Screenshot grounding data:
-.-.-

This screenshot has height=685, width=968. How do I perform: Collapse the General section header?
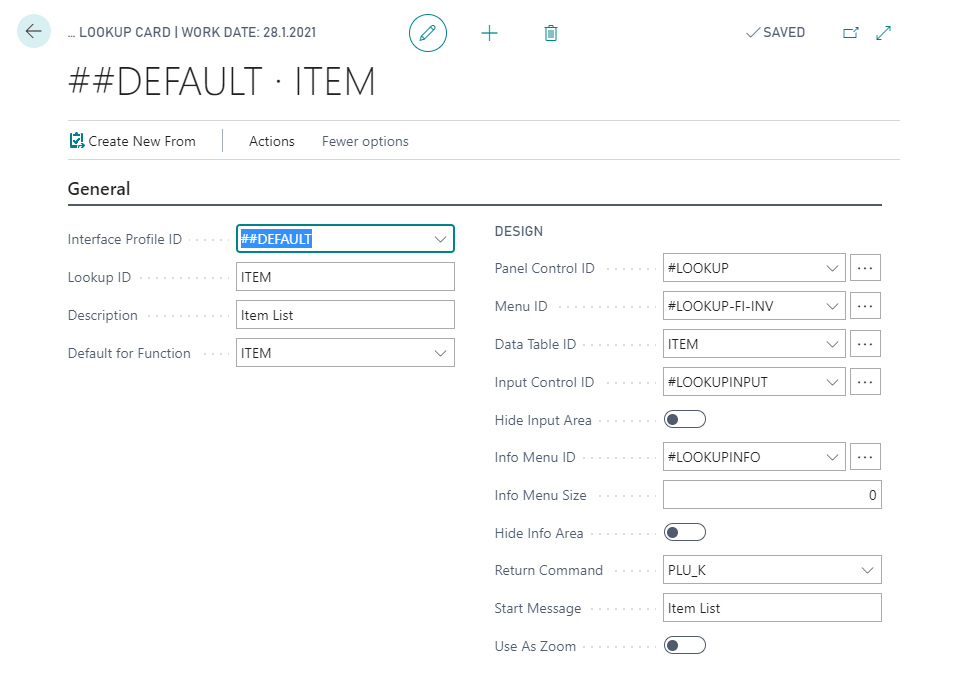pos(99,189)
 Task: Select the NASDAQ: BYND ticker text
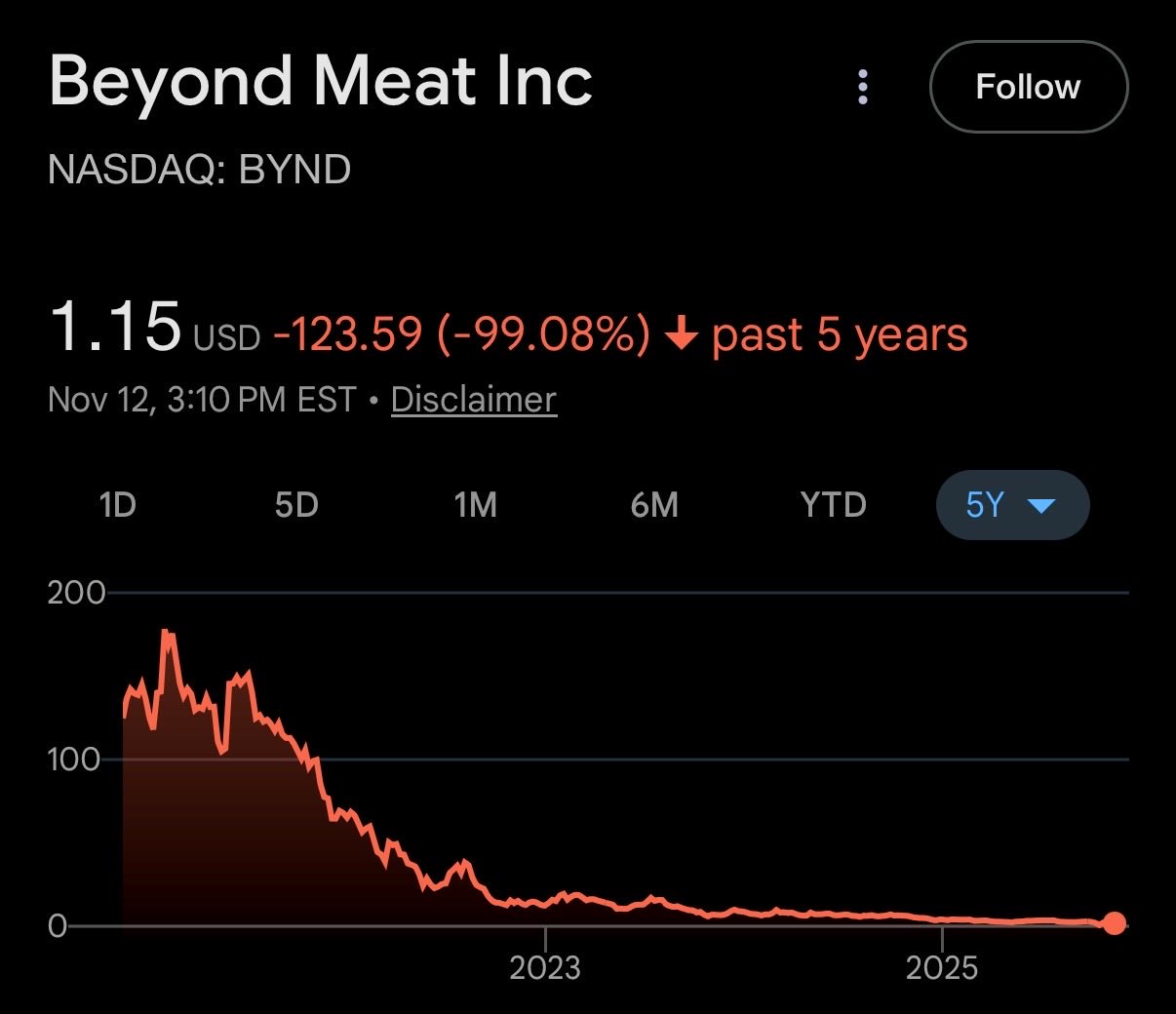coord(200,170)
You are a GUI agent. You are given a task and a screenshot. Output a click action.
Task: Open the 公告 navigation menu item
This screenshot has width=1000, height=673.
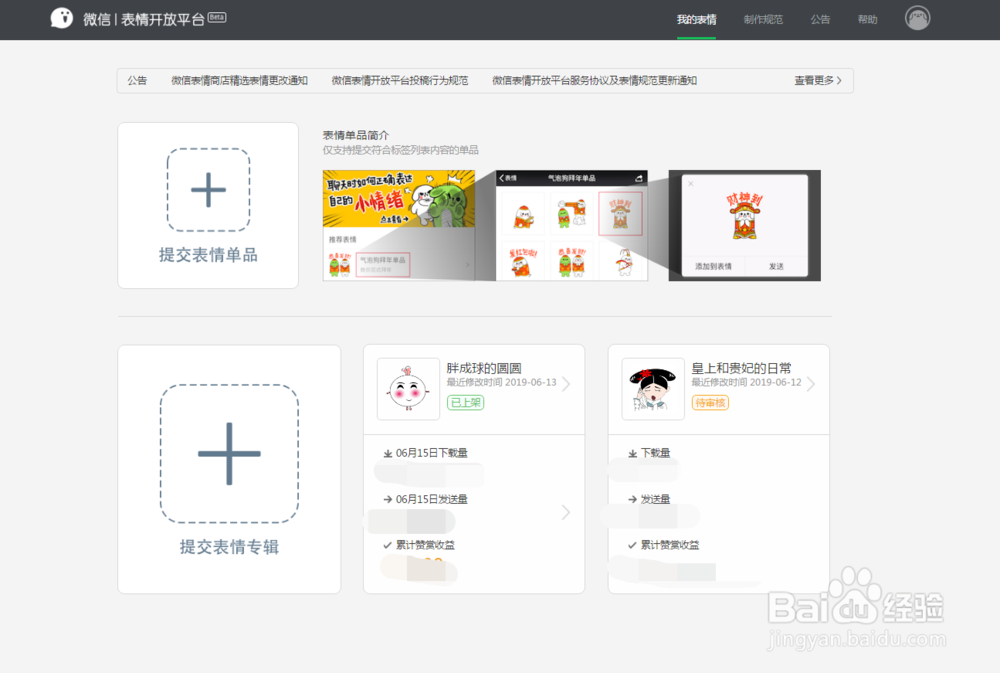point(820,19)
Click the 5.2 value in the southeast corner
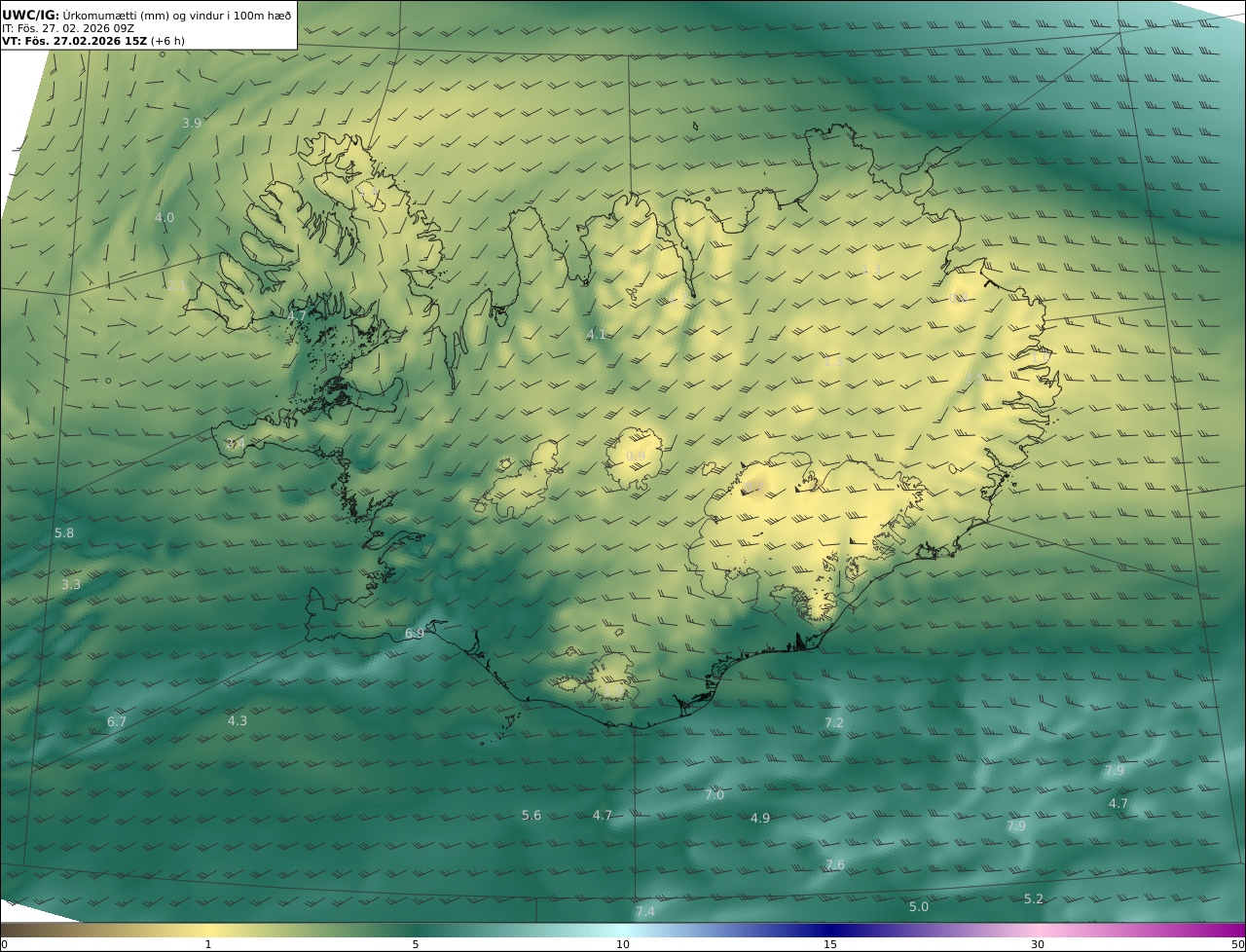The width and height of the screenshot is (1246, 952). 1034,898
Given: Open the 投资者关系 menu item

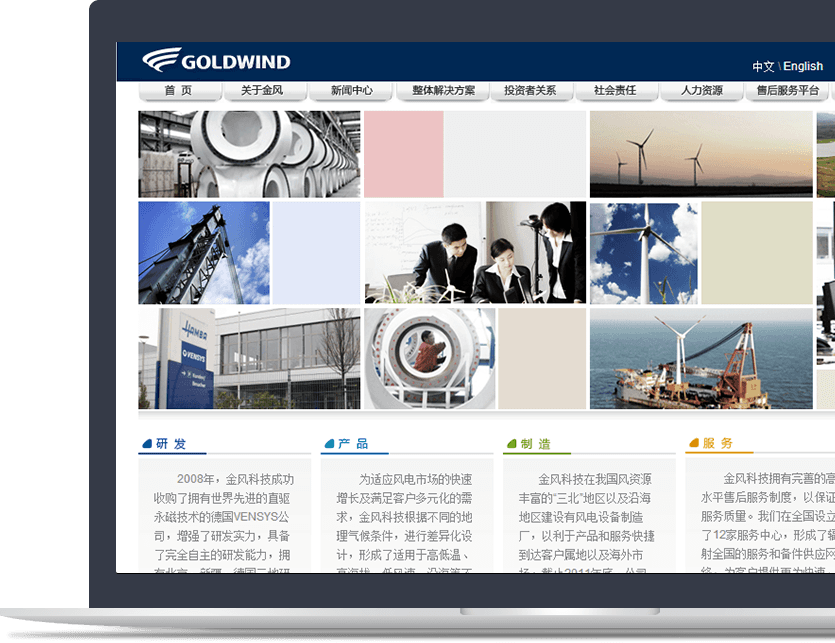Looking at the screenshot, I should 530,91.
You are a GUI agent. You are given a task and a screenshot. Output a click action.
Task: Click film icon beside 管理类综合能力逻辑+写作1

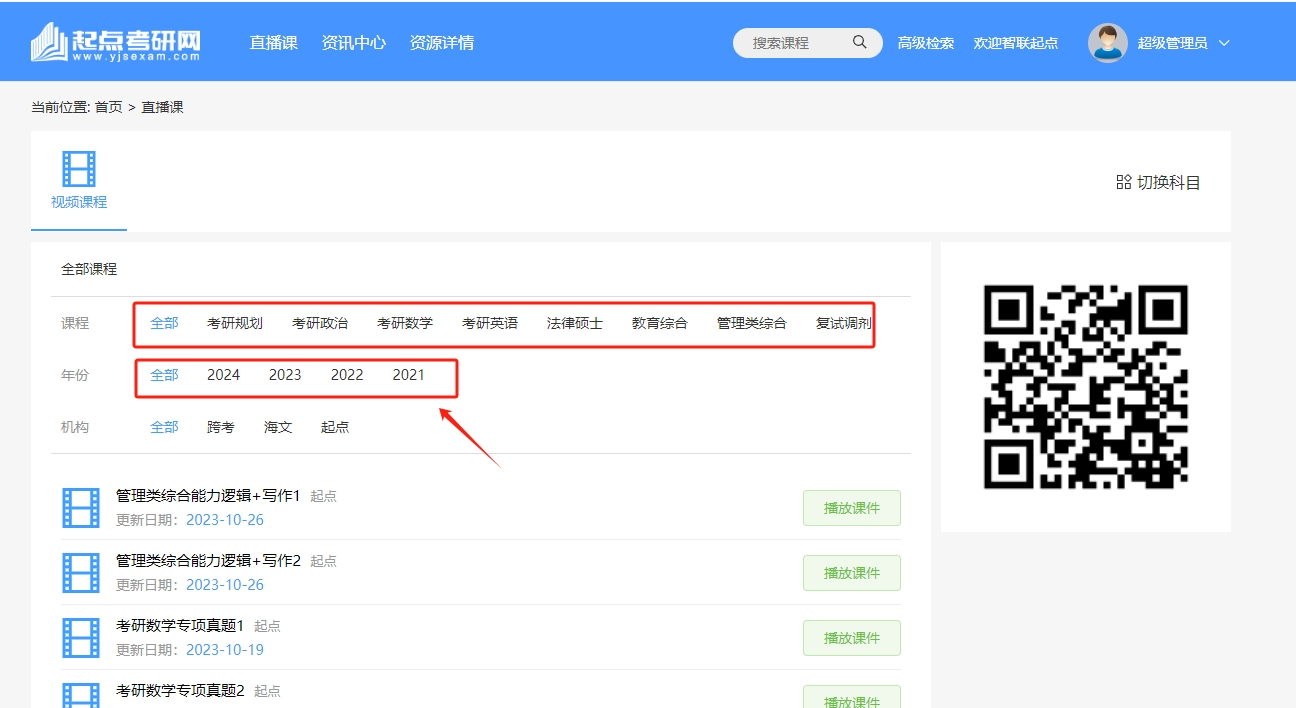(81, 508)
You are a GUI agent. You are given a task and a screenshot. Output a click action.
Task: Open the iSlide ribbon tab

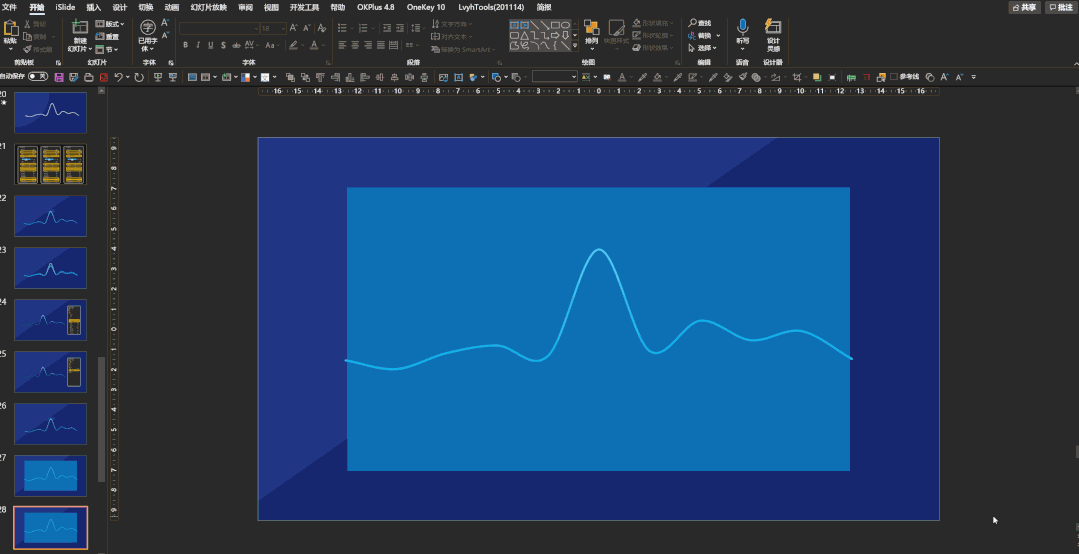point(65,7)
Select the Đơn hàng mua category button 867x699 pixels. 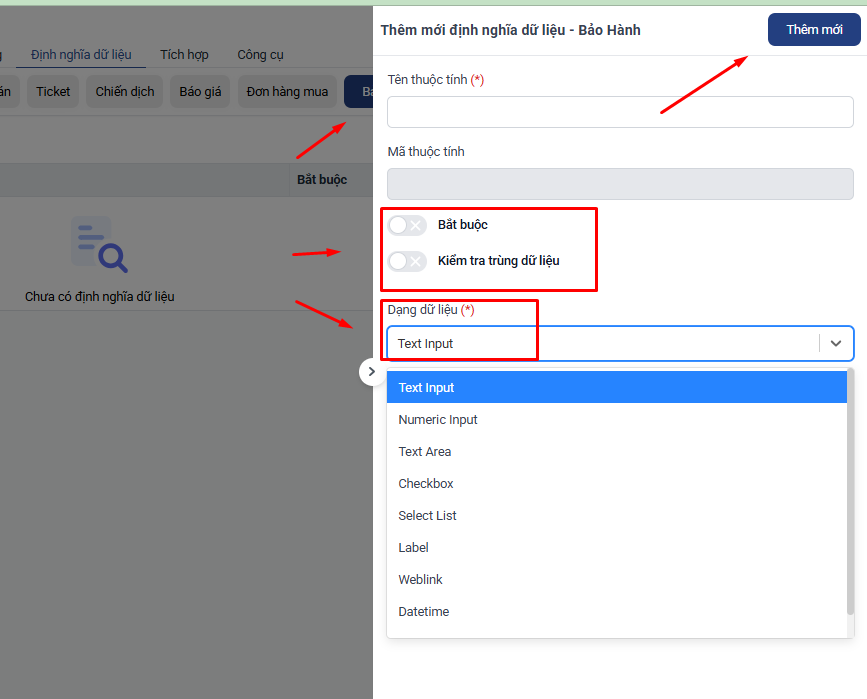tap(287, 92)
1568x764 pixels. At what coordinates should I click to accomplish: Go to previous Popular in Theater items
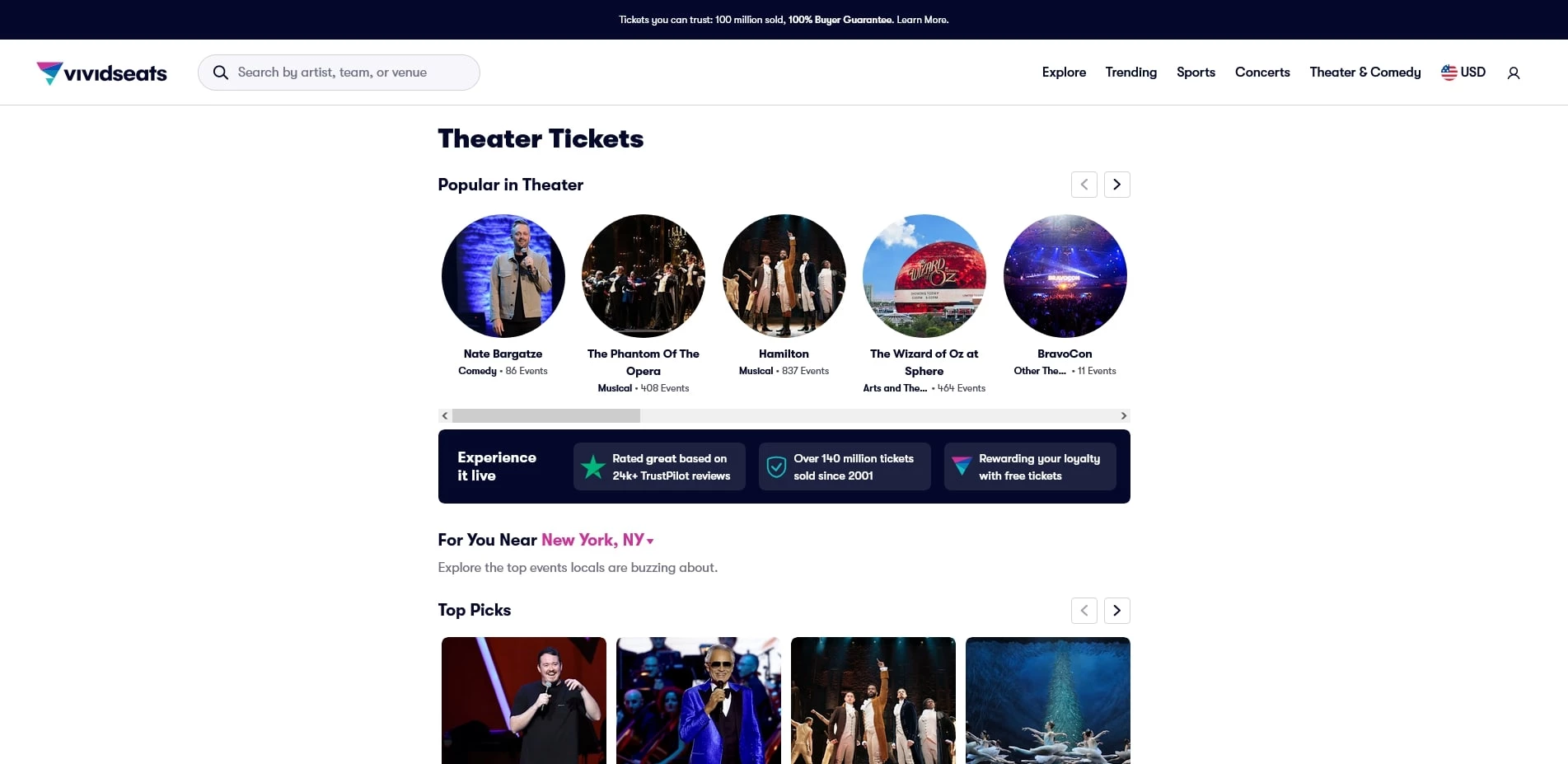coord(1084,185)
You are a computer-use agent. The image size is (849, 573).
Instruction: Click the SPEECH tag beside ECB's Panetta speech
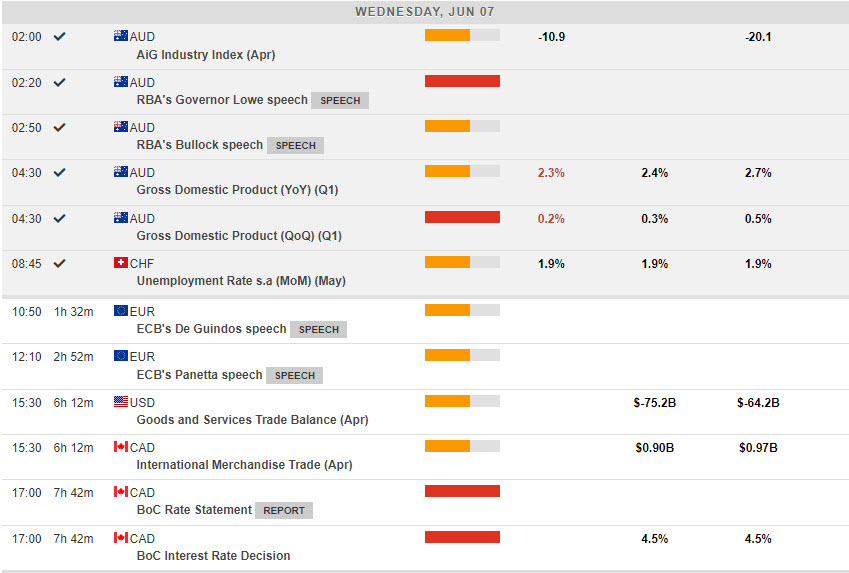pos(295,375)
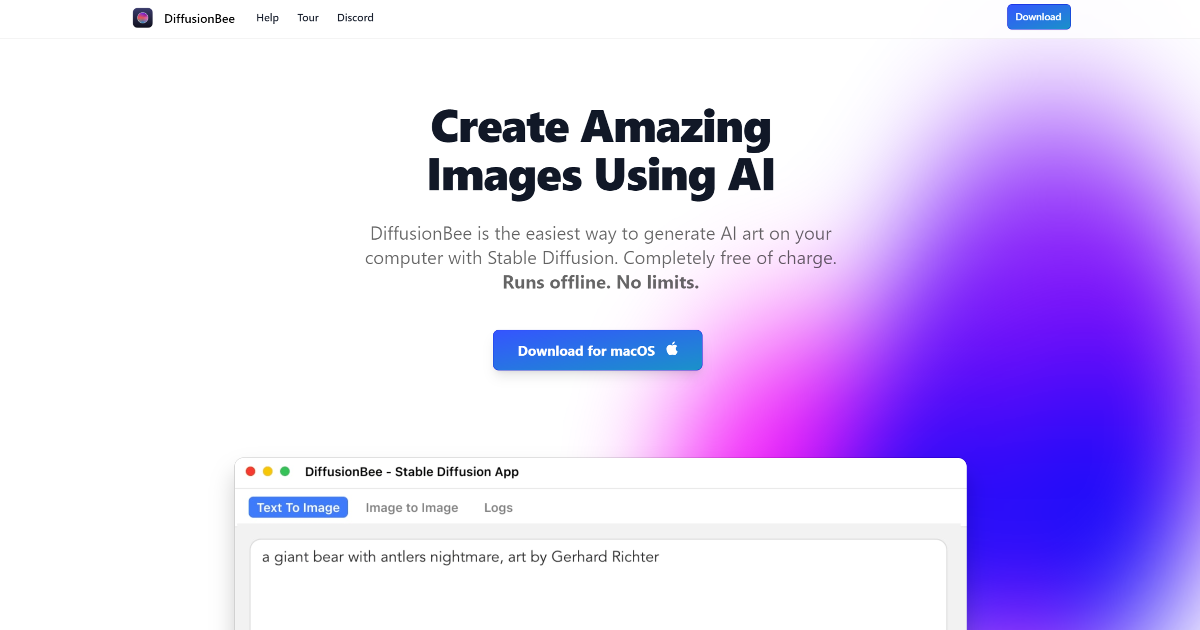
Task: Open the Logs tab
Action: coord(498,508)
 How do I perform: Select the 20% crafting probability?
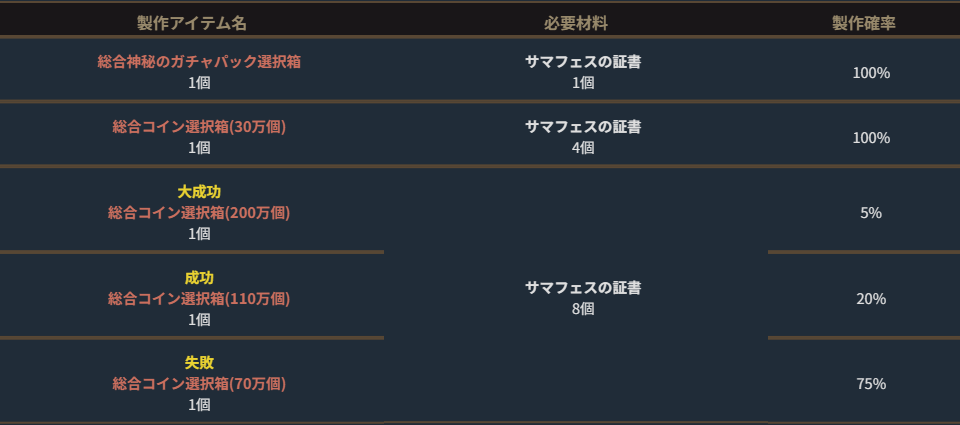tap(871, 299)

-.-.-

Exact copy required, pictures excluded: the lines from the one holding "1568x764 pixels. At" through the last line of the data, both ends included.

Result:
1568x764 pixels. At what coordinates should I click to accomplish: Go to previous Popular in Theater items
coord(1084,185)
You are a computer-use agent. The image size is (849, 573).
Instruction: Click the SPEECH tag beside ECB's Panetta speech
pos(295,375)
Task: Open the Logs tab
Action: coord(498,508)
 How do I perform: Select the 20% crafting probability?
tap(871, 299)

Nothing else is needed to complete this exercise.